Scottish government threatens ‘Continuity Bill’ if Brexit legislation remains unamended

The Scottish government will press ahead with preparations for a ‘Continuity Bill’ if significant changes are not made to UK Brexit legislation, Brexit minister Michael Russell has said.

Speaking after the Joint Ministerial Committee in London yesterday, Mr Russell set out the need for a “cast iron commitment” that the EU Withdrawal Bill will be amended to protect the devolution settlement.

Mr Russell stressed that all returning powers relating to devolved matters should be transferred to Holyrood.

A Continuity Bill would ensure the devolution settlement was protected by providing an alternative to the EU Withdrawal Bill in the event of Brexit.

Mr Russell also repeated the Scottish government’s position that the whole of the UK should remain in the Single Market.
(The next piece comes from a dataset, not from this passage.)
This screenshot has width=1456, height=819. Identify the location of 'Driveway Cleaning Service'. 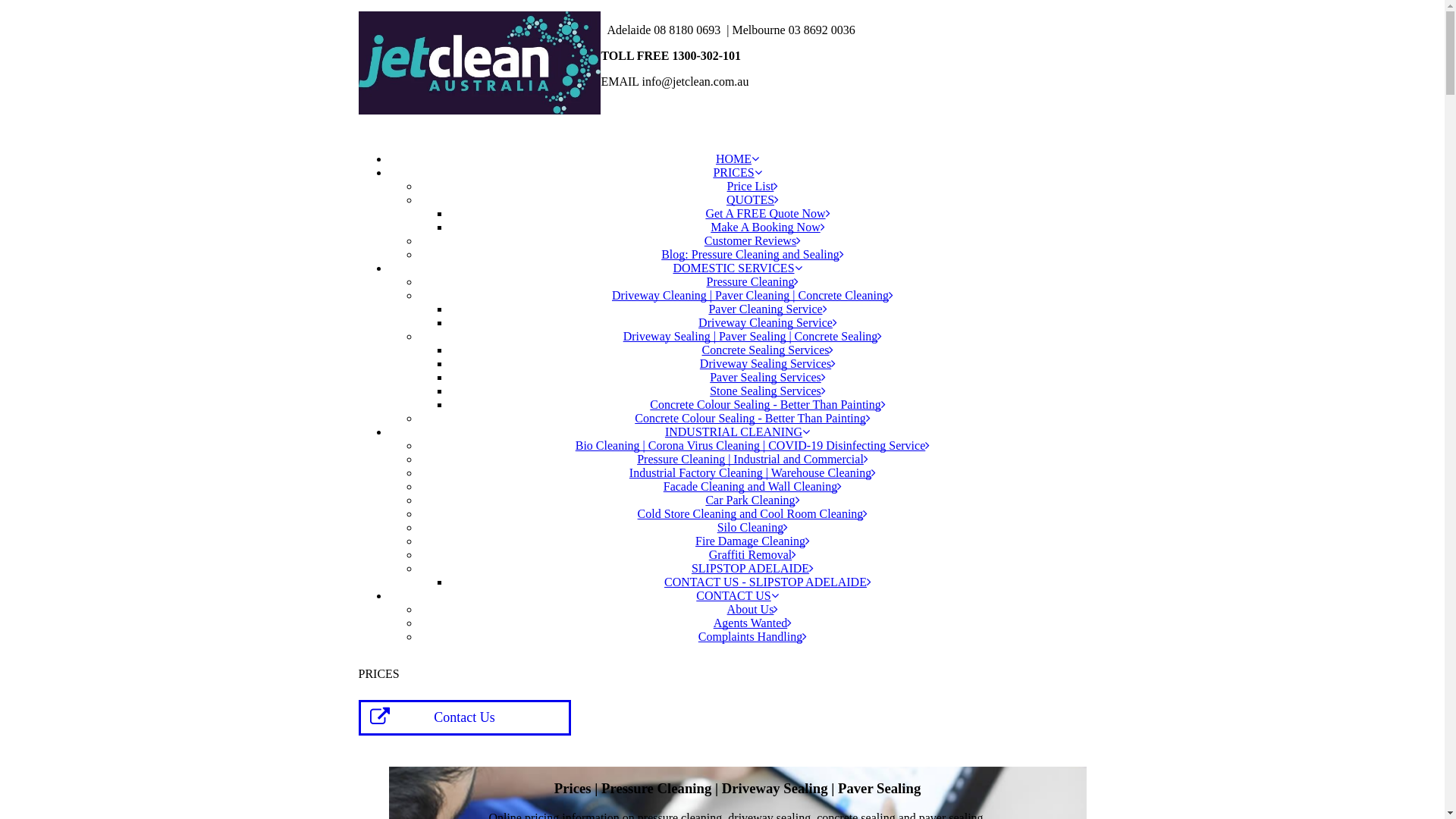
(767, 322).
But if that was not possible Scotland should, like Northern Ireland, be entitled to a special arrangement.

He said: “I am clear that all returning powers that relate to devolved areas must stay devolved after Brexit.

“We have yet to receive a cast iron guarantee that significant changes will be made to the EU Withdrawal Bill. The bill at present means all devolved powers currently exercised at EU level will be transferred to the Westminster Parliament.

“Unless significant changes are made, we will not be able to recommend giving consent to the EU Withdrawal Bill, and therefore we have no choice but to pursue the option of our own legislation – a Continuity Bill for Scotland.

“Progress has been made in discussions over UK-wide frameworks but we need some answers on how last week’s UK-EU agreement will affect their operation. Scotland also needs to have a meaningful role in the next phase of negotiations.

“Of course our preference is for the UK as a whole to remain in the Single Market and Customs Union. However, I also made clear today that if it is possible to create a special arrangement between Northern Ireland and the European Union, there is no logical reason why Scotland should not have the same rights. It would be unacceptable for Scotland to be placed at an economic disadvantage.”